NDS CEO Abe Peled told Interactice TV Today how Murdoch recruited him to head the company in 1995.

“I said to him, “I have 3 questions: First, you are running a company [News Corp.]that has $12 billion in worldwide sales, and this company [NDS] has $50 million in sales and 2 or 3 customers. Why are you so involved in who is going to run it?

“His answer was, ‘It’s a small company now, but it has great potential. It has strategic importance in our plans for satellite worldwide, and so it could be very valuable to us with the right man in charge.’

“Then I asked him my second question: ‘Why did you start a company like this back in 1988?’ And he answered, ‘Because it was clear to me that, when media become digital – whether it’s newspapers, television or whatever – encryption will be very important. And I thought we should have access to the best encryption technology in the world. So I sent people around the world to look for it, and we found that the best encryption technology was being done by Adi Shamir in Israel.’

“So anyway, Mr Murdoch had found that the best encryption technology was being done in Israel, and so he had set the company up. Then, 2 years later, having launched BSkyB in England, they needed to encrypt movies, and so he asked this new company he’d founded whether it could provide a solution. So that’s basically how the smart-card approach to conditional access came about. Because, prior to that, there were no smart cards in pay TV.”

So, what is NDS, a security company or an entertainment technology company?
The answer is both.

“We want to protect the revenue streams of the broadcasters that chose to use our technology and that is a key element,” David Nabozny, vice president, digital systems told The Jerusalem Post. “We have a desire to see zero piracy within our customer environments.”

The Murdoch link has not precluded NDS from other business.
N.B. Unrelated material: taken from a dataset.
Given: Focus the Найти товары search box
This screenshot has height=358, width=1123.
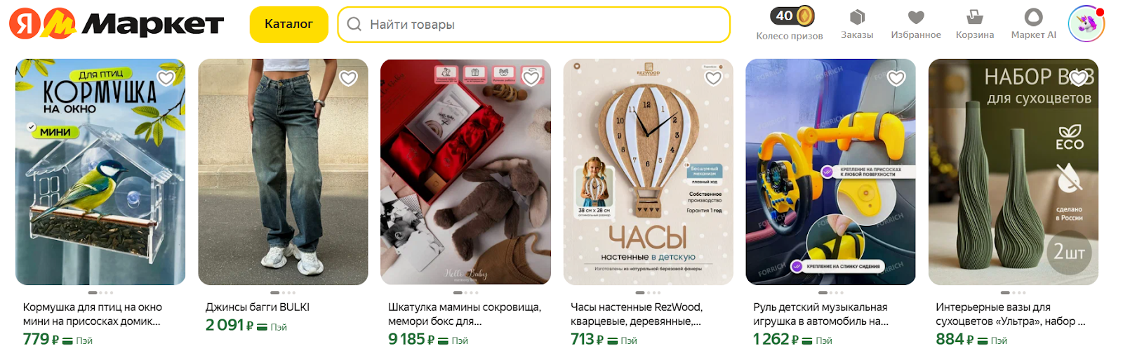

One of its biggest and oldest customers is DIRECTV, part of General Motors’ Hughes Electronics Corporation and the world’s largest digital satellite broadcaster.

“We’re responsible for the entire mechanism for pay television that enables you to see what you want when you want,” said Erez.

Some of the interactive platforms for viewers which have come out of the Jerusalem office include: Viewers can pick the angle from which a soccer game will be transmitted, ask for an instant replay, or check on player stats, moving into interactive news stations that allow the viewer to select a special report from a number of different video streams, or read news highlights as texts, and ending up with programs on channels like Discovery that allow the viewer to choose one of the personalities on the show, zero in and view their biography.

As of two months ago, 54.7 million set-top boxes in more than 30 coutnries worldwide were using NDS conditional access — up from 3.8 million in 1995. Some of their new applications — like VideoGuard — which helps operators earn revenues by ensuring that customers pay for what they watch – has 54 million subscribers.

NDS is one of Jerusalem’s largest high tech employers, now boasting a staff of almost 800. And they’re not resting on their laurels, with new innovations constantly in the pipeline.

“We’re working on integrated personal video recorder technology – it will be introduced to DirectTV sometime in the future,” said Erez.

According to News Corp’s Chernin, the success of the company would have been impossible without NDS.

“The more distribution moves to new technologies, the role played by NDS will be more central. NDS is a very important company for us,” he told Ha’aretz. “Without it, we would not have a satellite TV business, we would not have digital recorders and interactive applications.”